#### DATA RECORDS ####

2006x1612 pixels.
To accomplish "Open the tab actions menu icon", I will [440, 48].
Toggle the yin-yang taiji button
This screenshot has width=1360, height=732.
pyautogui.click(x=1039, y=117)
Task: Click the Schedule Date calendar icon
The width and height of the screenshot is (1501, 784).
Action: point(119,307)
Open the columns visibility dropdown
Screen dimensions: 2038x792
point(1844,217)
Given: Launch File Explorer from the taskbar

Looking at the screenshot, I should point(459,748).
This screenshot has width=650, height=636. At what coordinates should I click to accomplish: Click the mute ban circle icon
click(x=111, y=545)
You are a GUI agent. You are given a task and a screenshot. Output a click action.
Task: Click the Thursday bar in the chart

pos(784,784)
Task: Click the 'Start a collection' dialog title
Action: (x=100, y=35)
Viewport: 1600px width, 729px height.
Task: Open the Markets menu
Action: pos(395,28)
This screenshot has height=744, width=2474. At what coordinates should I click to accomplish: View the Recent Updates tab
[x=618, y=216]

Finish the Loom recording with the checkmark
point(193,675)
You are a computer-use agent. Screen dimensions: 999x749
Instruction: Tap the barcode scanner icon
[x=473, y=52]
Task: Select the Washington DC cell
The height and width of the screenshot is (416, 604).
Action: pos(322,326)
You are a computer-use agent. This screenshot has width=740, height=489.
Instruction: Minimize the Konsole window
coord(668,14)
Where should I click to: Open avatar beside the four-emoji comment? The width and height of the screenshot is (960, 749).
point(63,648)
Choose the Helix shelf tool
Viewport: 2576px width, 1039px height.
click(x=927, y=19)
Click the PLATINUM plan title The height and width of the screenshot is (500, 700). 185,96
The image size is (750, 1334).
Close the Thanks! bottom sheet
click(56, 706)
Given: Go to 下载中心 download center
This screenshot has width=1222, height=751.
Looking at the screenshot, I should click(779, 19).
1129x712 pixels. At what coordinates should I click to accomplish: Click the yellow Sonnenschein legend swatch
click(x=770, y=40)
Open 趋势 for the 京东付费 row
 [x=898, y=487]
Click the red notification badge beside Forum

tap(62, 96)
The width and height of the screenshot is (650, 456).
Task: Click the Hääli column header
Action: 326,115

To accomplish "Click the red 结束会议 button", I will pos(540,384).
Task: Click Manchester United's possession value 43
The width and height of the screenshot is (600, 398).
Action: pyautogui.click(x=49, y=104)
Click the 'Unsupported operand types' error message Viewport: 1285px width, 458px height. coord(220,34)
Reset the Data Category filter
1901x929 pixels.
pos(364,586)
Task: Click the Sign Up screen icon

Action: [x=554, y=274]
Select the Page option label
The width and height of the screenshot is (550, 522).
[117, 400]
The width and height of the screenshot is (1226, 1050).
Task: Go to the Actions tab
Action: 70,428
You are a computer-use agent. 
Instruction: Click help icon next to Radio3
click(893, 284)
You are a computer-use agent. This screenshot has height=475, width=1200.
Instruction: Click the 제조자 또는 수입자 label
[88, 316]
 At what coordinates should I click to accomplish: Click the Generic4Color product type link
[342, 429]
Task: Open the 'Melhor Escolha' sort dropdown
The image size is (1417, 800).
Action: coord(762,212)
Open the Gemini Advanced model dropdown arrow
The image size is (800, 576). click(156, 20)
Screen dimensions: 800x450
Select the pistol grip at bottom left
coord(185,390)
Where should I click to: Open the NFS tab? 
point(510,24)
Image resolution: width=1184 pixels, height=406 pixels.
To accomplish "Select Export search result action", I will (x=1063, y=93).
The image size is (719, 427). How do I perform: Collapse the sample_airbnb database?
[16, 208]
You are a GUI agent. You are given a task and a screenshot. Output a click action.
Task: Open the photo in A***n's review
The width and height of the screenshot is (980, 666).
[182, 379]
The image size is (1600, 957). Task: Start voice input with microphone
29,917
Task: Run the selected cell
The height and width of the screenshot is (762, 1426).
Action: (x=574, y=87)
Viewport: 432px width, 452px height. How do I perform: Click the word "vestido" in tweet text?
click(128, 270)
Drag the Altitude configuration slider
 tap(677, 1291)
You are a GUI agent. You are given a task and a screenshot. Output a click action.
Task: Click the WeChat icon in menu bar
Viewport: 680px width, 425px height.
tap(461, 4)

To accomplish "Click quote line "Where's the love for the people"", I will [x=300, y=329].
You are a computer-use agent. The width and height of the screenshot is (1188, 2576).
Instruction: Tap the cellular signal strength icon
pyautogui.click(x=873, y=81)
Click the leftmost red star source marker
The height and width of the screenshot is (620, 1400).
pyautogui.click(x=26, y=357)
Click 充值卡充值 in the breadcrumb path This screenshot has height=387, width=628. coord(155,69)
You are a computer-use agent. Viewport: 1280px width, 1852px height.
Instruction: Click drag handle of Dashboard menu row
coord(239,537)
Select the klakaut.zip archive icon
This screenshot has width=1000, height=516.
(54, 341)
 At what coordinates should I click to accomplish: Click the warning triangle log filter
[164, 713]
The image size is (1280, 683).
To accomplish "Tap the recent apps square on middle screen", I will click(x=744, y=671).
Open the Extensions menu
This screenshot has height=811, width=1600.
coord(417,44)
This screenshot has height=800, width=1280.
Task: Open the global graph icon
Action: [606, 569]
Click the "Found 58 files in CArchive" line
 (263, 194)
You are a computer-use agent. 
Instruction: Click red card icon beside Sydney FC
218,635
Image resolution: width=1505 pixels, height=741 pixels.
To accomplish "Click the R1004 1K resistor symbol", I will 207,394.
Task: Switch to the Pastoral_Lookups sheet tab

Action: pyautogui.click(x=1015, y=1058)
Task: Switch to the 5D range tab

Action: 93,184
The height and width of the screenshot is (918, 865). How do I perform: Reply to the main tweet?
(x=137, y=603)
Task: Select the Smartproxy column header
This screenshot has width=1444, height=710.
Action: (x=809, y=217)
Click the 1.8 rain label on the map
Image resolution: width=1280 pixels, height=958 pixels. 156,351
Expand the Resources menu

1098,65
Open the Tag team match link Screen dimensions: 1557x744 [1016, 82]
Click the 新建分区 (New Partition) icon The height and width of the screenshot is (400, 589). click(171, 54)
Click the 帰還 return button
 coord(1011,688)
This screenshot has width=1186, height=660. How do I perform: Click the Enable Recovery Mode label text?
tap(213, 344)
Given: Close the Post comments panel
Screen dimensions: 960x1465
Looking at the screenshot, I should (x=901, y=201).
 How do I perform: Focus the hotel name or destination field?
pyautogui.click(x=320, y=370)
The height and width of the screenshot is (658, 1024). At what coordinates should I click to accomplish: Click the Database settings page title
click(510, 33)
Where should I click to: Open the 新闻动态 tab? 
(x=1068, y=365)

####

REQUIRED ACTION: Each line of the data above is to be set down exactly.

FINISHED TASK:
2006x1612 pixels.
To accomplish "Open the tab actions menu icon", I will [440, 48].
Toggle the yin-yang taiji button
This screenshot has width=1360, height=732.
pyautogui.click(x=1039, y=117)
Task: Click the Schedule Date calendar icon
The width and height of the screenshot is (1501, 784).
Action: point(119,307)
Open the columns visibility dropdown
Screen dimensions: 2038x792
point(1844,217)
Given: Launch File Explorer from the taskbar

Looking at the screenshot, I should point(459,748).
This screenshot has width=650, height=636. At what coordinates should I click to accomplish: Click the mute ban circle icon
click(x=111, y=545)
You are a GUI agent. You are given a task and a screenshot. Output a click action.
Task: Click the Thursday bar in the chart

pos(784,784)
Task: Click the 'Start a collection' dialog title
Action: (x=100, y=35)
Viewport: 1600px width, 729px height.
Task: Open the Markets menu
Action: pos(395,28)
This screenshot has height=744, width=2474. At what coordinates should I click to accomplish: View the Recent Updates tab
[x=618, y=216]

Finish the Loom recording with the checkmark
point(193,675)
You are a computer-use agent. Screen dimensions: 999x749
Instruction: Tap the barcode scanner icon
[x=473, y=52]
Task: Select the Washington DC cell
The height and width of the screenshot is (416, 604).
Action: pos(322,326)
You are a computer-use agent. This screenshot has width=740, height=489.
Instruction: Minimize the Konsole window
coord(668,14)
Where should I click to: Open avatar beside the four-emoji comment? The width and height of the screenshot is (960, 749).
point(63,648)
Choose the Helix shelf tool
Viewport: 2576px width, 1039px height.
click(x=927, y=19)
Click the PLATINUM plan title The height and width of the screenshot is (500, 700). 185,96
The image size is (750, 1334).
Close the Thanks! bottom sheet
click(56, 706)
Given: Go to 下载中心 download center
This screenshot has width=1222, height=751.
Looking at the screenshot, I should click(779, 19).
1129x712 pixels. At what coordinates should I click to accomplish: Click the yellow Sonnenschein legend swatch
click(x=770, y=40)
Open 趋势 for the 京东付费 row
 [x=898, y=487]
Click the red notification badge beside Forum

tap(62, 96)
The width and height of the screenshot is (650, 456).
Task: Click the Hääli column header
Action: 326,115

To accomplish "Click the red 结束会议 button", I will pos(540,384).
Task: Click Manchester United's possession value 43
The width and height of the screenshot is (600, 398).
Action: pyautogui.click(x=49, y=104)
Click the 'Unsupported operand types' error message Viewport: 1285px width, 458px height. coord(220,34)
Reset the Data Category filter
1901x929 pixels.
pos(364,586)
Task: Click the Sign Up screen icon

Action: [x=554, y=274]
Select the Page option label
The width and height of the screenshot is (550, 522).
[117, 400]
The width and height of the screenshot is (1226, 1050).
Task: Go to the Actions tab
Action: 70,428
You are a computer-use agent. 
Instruction: Click help icon next to Radio3
click(893, 284)
You are a computer-use agent. This screenshot has height=475, width=1200.
Instruction: Click the 제조자 또는 수입자 label
[88, 316]
 At what coordinates should I click to accomplish: Click the Generic4Color product type link
[342, 429]
Task: Open the 'Melhor Escolha' sort dropdown
The image size is (1417, 800).
Action: coord(762,212)
Open the Gemini Advanced model dropdown arrow
The image size is (800, 576). click(156, 20)
Screen dimensions: 800x450
Select the pistol grip at bottom left
coord(185,390)
Where should I click to: Open the NFS tab? 
point(510,24)
Image resolution: width=1184 pixels, height=406 pixels.
To accomplish "Select Export search result action", I will (x=1063, y=93).
The image size is (719, 427). How do I perform: Collapse the sample_airbnb database?
[16, 208]
You are a GUI agent. You are given a task and a screenshot. Output a click action.
Task: Open the photo in A***n's review
The width and height of the screenshot is (980, 666).
[182, 379]
The image size is (1600, 957). Task: Start voice input with microphone
29,917
Task: Run the selected cell
The height and width of the screenshot is (762, 1426).
Action: (x=574, y=87)
Viewport: 432px width, 452px height. How do I perform: Click the word "vestido" in tweet text?
click(128, 270)
Drag the Altitude configuration slider
 tap(677, 1291)
You are a GUI agent. You are given a task and a screenshot. Output a click action.
Task: Click the WeChat icon in menu bar
Viewport: 680px width, 425px height.
tap(461, 4)

To accomplish "Click quote line "Where's the love for the people"", I will [x=300, y=329].
You are a computer-use agent. The width and height of the screenshot is (1188, 2576).
Instruction: Tap the cellular signal strength icon
pyautogui.click(x=873, y=81)
Click the leftmost red star source marker
The height and width of the screenshot is (620, 1400).
pyautogui.click(x=26, y=357)
Click 充值卡充值 in the breadcrumb path This screenshot has height=387, width=628. coord(155,69)
You are a computer-use agent. Viewport: 1280px width, 1852px height.
Instruction: Click drag handle of Dashboard menu row
coord(239,537)
Select the klakaut.zip archive icon
This screenshot has width=1000, height=516.
(54, 341)
 At what coordinates should I click to accomplish: Click the warning triangle log filter
[164, 713]
The image size is (1280, 683).
To accomplish "Tap the recent apps square on middle screen", I will click(x=744, y=671).
Open the Extensions menu
This screenshot has height=811, width=1600.
coord(417,44)
This screenshot has height=800, width=1280.
Task: Open the global graph icon
Action: [606, 569]
Click the "Found 58 files in CArchive" line
 (263, 194)
You are a computer-use agent. 
Instruction: Click red card icon beside Sydney FC
218,635
Image resolution: width=1505 pixels, height=741 pixels.
To accomplish "Click the R1004 1K resistor symbol", I will 207,394.
Task: Switch to the Pastoral_Lookups sheet tab

Action: pyautogui.click(x=1015, y=1058)
Task: Switch to the 5D range tab

Action: 93,184
The height and width of the screenshot is (918, 865). How do I perform: Reply to the main tweet?
(x=137, y=603)
Task: Select the Smartproxy column header
This screenshot has width=1444, height=710.
Action: (x=809, y=217)
Click the 1.8 rain label on the map
Image resolution: width=1280 pixels, height=958 pixels. 156,351
Expand the Resources menu

1098,65
Open the Tag team match link Screen dimensions: 1557x744 [1016, 82]
Click the 新建分区 (New Partition) icon The height and width of the screenshot is (400, 589). click(171, 54)
Click the 帰還 return button
 coord(1011,688)
This screenshot has width=1186, height=660. How do I perform: Click the Enable Recovery Mode label text?
tap(213, 344)
Given: Close the Post comments panel
Screen dimensions: 960x1465
Looking at the screenshot, I should (x=901, y=201).
 How do I perform: Focus the hotel name or destination field?
pyautogui.click(x=320, y=370)
The height and width of the screenshot is (658, 1024). At what coordinates should I click to accomplish: Click the Database settings page title
click(510, 33)
Where should I click to: Open the 新闻动态 tab? 
(x=1068, y=365)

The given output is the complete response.